Provided passage
=== Begin Enclosure ===
To play devil's advocate, this is also a major argument made against the GLBT community.
30
The CHOICE and EASY ACCESS TO SPERM combine to make lesbians FAR MORE AUTONOMOUS than gay men looking for a random uterus to get pregnant for them.

@29: Uh, that was never in question. But you're also making an à priori argument that all lesbians see themselves as "autonomous" in bearing adorable little sproglets. It sort of whitewashes how quite a few dykes don't even think to consider their uterus to be in "reserves" for such "easy-access", "autonomous" capability. It is a choice, but not one made lightly, nor one to be dismissed as somehow anomalous.

And in your devil's advocacy, you say "this" is a major argument made against the GLBT community. Wouldn't that then just be the G part of the soup, since your argument advances that the Ls (and probably the female Bs) have total latitude? Or could you clarify "this"?
=== End Enclosure ===
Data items
=== Begin Enclosure ===
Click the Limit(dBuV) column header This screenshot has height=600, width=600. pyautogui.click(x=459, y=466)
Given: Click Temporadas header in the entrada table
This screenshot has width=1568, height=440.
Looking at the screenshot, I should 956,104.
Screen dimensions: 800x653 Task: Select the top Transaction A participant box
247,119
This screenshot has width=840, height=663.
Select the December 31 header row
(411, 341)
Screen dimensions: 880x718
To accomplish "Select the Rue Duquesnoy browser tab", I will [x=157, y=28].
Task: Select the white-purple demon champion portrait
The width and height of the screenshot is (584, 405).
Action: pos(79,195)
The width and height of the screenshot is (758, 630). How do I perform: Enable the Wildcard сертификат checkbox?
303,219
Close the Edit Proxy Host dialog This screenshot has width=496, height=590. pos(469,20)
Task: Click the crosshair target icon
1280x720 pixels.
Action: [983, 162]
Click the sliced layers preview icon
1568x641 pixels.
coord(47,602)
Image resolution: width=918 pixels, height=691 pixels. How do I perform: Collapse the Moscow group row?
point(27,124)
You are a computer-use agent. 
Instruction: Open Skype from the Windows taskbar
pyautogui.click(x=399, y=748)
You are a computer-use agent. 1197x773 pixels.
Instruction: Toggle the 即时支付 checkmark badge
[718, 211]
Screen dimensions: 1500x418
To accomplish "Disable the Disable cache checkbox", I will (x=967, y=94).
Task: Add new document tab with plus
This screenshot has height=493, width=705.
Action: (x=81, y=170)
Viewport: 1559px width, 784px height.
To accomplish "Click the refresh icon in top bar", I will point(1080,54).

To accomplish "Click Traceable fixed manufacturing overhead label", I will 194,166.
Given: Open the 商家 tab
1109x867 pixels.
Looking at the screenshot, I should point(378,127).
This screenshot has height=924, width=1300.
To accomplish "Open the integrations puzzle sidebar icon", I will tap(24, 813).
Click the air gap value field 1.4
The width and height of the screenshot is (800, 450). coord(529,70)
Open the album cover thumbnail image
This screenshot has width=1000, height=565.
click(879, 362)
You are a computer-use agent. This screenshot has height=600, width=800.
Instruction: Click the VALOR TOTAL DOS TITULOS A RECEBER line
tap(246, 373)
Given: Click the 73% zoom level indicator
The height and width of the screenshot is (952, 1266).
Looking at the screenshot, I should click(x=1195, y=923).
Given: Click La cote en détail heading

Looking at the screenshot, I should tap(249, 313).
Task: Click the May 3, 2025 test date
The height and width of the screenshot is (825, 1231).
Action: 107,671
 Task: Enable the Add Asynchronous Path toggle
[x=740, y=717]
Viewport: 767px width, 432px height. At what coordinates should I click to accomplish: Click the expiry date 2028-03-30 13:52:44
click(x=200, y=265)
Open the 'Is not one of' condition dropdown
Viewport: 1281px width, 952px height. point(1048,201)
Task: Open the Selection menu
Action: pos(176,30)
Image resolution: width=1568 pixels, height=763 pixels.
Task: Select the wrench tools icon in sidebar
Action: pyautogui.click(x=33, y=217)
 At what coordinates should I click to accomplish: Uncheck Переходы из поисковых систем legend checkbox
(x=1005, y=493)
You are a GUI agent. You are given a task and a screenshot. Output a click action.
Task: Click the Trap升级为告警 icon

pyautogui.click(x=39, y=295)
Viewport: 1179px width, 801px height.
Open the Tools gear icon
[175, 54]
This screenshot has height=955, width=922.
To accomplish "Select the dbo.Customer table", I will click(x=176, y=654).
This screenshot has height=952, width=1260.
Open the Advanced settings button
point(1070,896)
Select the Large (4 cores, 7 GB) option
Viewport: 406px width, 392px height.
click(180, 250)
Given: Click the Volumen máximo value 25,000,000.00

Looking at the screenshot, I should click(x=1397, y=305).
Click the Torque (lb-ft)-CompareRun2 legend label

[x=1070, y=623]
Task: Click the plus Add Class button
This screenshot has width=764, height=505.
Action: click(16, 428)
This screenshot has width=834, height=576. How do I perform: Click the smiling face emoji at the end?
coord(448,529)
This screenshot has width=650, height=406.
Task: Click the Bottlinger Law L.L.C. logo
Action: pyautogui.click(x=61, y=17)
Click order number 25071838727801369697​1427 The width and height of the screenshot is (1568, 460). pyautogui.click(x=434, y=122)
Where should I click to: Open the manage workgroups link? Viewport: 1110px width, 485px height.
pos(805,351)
=== End Enclosure ===
Exercise tasks
**A.** Which distinct words or phrases does the comment thread enclose in quotation marks?
**B.** Set down the comment thread word for word, starting at "To play devil's" and ending at "pregnant for them.".
Answer from the comment thread alone.

Answers given
**A.** autonomous, reserves, easy-access, this

**B.**
To play devil's advocate, this is also a major argument made against the GLBT community.
30
The CHOICE and EASY ACCESS TO SPERM combine to make lesbians FAR MORE AUTONOMOUS than gay men looking for a random uterus to get pregnant for them.